He'd forgotten the promised break-in CD too. But minus the recalcitrant 6m interconnects, the cables were finally at hand. Spooled up to rest on end, the speaker wires had crinkled up in transit, their sides folded over some. As you'd iron out a wrinkled shirt, I used my hands to flatten the ribbons then stretched out their weave back to full width. This handling felt rather plasticky. I got similar tactile feedback from the synthetic black sleeves of the interconnects and their shrink tubing. To my mind none of it was fully price commensurate. And why do the interconnects need their fat mid section and heavy metal barrels when the pigtails show far thinner actual wire size? Also, one XLR cable arrived without one connector's tiny set screw which probably fell out in transit. As a result, unseating this XLR from a component pulled the top end right off its barrel. In 20+ years on the beat, that was a first. Yet serious listeners would remind us. It's the sound which matters. But first, how best to route extra-wide ribbons? My usual Furutech cable lifts expected them to lie flat. This naturally countermands any curves to dress flat cables without wrinkles and kinks. So the lifts departed. Standing on end on the parquet flooring caused the least deformation to the ribbons' geometry. True, I didn't fancy the resultant big black look compared to our usual barely-there wires. But it did beat the flat-yet-rumpled alternative. I like my place of work neat.

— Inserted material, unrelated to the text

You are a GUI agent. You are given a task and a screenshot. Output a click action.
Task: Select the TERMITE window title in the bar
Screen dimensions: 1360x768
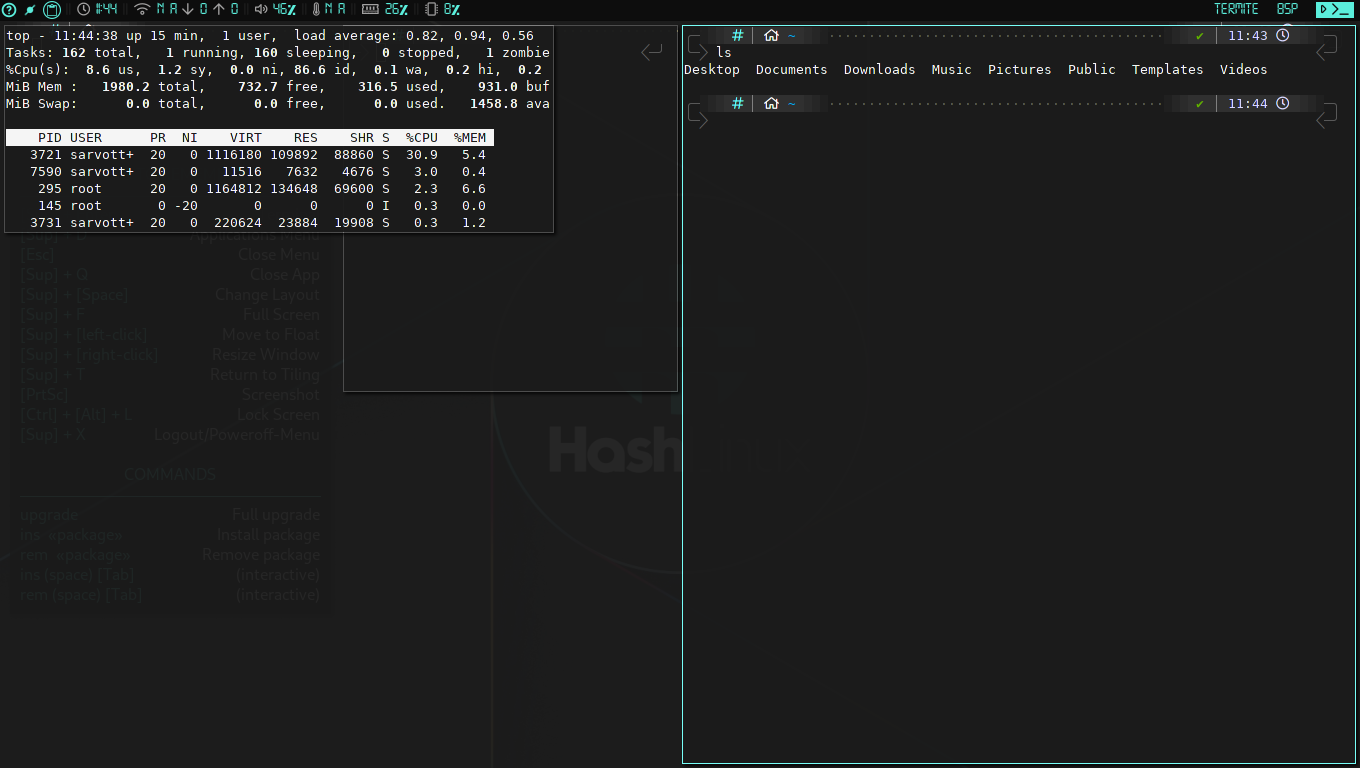pos(1237,8)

With newly arrived Børresen X3 speakers, I leashed up the combo and ran tunes to warm up the lot. To get serious, our resident Qualio IQ speakers stood by to narrow back down to just one changed variable. First I had to exorcize potential transit chills and clock 20 hours on the XLR. A few sessions extended that treatment to other fresh arrivals. Then it was time to listen. Our Polish speakers moved back in. So did our usual $1'120/3.5m Kinki Studio Earth speaker cable and $489/1.5m matching XLR to reset my familiar status quo. Kinki's pricing reminds us. MBA's positioning really asks for a sonic revelation. Given 'never heard before' claims plus a super-stiff ask for particularly the ribbons, usual mild flavor shifts wouldn't move my excitement needle out of the low RPM zone. Of course reviews aren't blood sports. Last-man-standing antics are purely puerile. So I tend to stay away from such framing. In this instance many could argue that it's appropriate. I'll plead the fifth.